November 01, 2022
Academy Award–winning actor Louis Gossett Jr. will discuss his nearly 70-year career at 5 p.m. Friday, Nov. 11, in Stretansky Concert Hall in Susquehanna University’s Cunningham Center for Music and Art.
Gossett’s appearance, made possible by The Dr. Bruce L. Nary Theatre Guest Artist Fund, is free and open to the public. Tickets are not required.
Born in Brooklyn, Gossett made his stage debut at age 17 in Take a Giant Step for which he won the Donaldson Award for Best Newcomer. In 1959, he acted alongside Sidney Poitier in Broadway’s A Raisin in the Sun. He went on to reprise his stage role in the film version in 1961. Gossett continued acting on stage and television when in 1977, he took on the role of Fiddler in the groundbreaking ABC series Roots, a role for which he won an Emmy for Outstanding Lead Actor. In 1982, Gossett became the first African American to win the Academy Award for Best Supporting Actor for his unforgettable performance as Sgt. Emil Foley in An Officer and a Gentleman. He won a Golden Globe for the role as well.

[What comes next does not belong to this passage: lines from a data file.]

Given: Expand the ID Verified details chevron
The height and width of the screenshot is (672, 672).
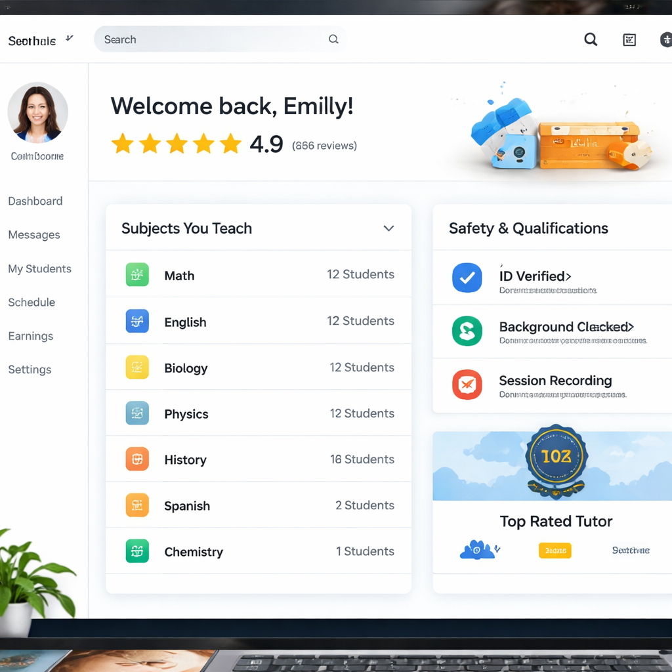Looking at the screenshot, I should coord(569,276).
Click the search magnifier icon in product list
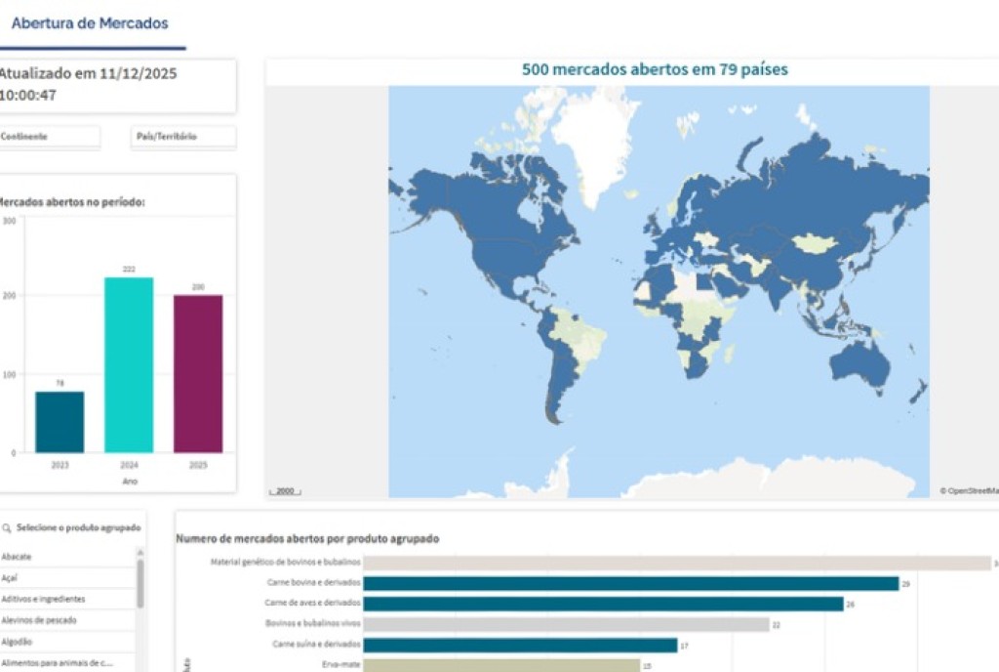Viewport: 999px width, 672px height. 7,527
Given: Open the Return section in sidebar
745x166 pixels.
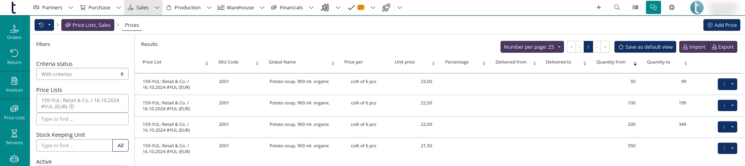Looking at the screenshot, I should tap(14, 57).
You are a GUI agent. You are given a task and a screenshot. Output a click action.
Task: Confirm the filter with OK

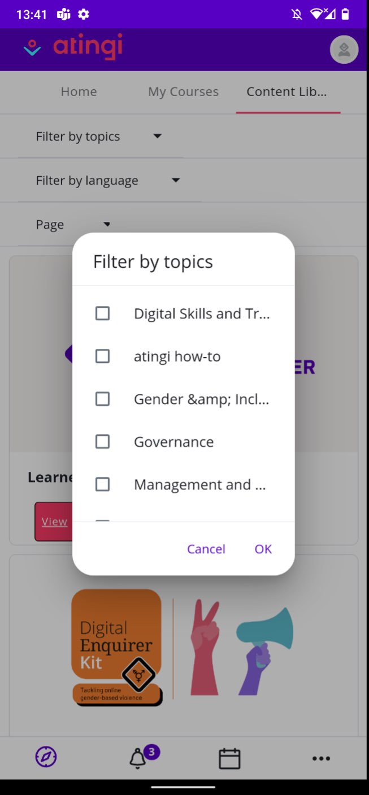pos(263,549)
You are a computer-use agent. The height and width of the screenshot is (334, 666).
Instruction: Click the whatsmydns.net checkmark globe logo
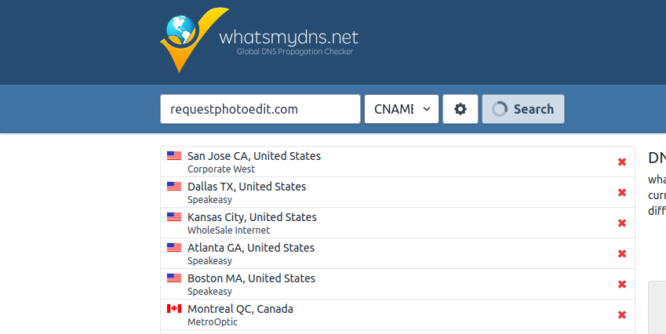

He also won a Golden Globe for Best Performance by an Actor in a Supporting Role for The Josephine Baker Story.
Gossett has been nominated for seven Primetime Emmy Awards, three Golden Globes, one Academy Award, five NAACP Image Awards, two Daytime Emmy Awards and in 1992 received a star on the Hollywood Walk of Fame.
Other film credits include The Deep, Enemy Mine, Firewalker, Iron Eagle 1-4, Blue Chips, Daddy’s Little Girls, Tyler Perry’s Why Did I Get Married Too? among many others. Television credits include Don’t Look Back: The Story of Leroy ‘Satchel’ Paige, Sadat, Family Guy, ER, Boardwalk Empire, Extant, Madam Secretary, The Book of Negroes, Watchmen and dozens of others.
Gossett is the author of the bestselling autobiography An Actor and a Gentleman, in which he chronicles the challenges and triumphs of his long career.
Gossett is recognized as much for his humanitarian efforts as he is for his accomplishments as an actor. In 2006, Gossett founded The Eracism Foundation, which is a 501(c)(3) nonprofit organization dedicated to eradicating racism. The foundation provides young adults with tools to live a racially diverse and culturally inclusive life. Programs focus on fostering cultural diversity, historical enrichment, education and anti-violence initiatives.
The Nary fund was established in 2005 for the purpose of bringing to campus recognized professionals in the field of theatre. It honors the late theatre professor Bruce L. Nary for his love of teaching and the significant contributions he made to the Department of Communications and Theatre during his 31-year career at Susquehanna.